*WHAT TO WORK ON*
Check each line of the listing for the string "field", count the lines that have it, and answer with that number only.

*SOURCE DATA*
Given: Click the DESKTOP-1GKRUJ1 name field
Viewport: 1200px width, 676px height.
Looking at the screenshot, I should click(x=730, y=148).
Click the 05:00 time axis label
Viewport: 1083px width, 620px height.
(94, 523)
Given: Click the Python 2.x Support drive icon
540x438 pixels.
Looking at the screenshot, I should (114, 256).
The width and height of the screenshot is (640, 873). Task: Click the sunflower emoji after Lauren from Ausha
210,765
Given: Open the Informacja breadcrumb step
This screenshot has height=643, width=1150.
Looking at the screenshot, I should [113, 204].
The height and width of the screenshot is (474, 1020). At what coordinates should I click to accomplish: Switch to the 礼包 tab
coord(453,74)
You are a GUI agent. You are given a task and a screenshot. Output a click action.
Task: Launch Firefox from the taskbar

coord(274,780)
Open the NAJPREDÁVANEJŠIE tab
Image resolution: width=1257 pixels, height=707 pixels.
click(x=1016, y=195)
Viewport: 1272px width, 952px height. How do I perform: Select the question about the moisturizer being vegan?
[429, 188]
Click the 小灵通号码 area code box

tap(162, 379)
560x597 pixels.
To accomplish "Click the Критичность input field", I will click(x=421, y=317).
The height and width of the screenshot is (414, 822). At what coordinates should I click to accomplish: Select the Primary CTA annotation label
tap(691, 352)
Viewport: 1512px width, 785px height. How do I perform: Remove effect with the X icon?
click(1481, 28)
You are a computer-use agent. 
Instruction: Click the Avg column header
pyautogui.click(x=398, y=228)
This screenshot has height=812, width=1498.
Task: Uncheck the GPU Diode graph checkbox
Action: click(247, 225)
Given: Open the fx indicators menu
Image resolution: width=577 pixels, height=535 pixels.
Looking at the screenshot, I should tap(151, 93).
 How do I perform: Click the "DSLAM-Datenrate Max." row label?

*SOLUTION TO THIS TASK*
2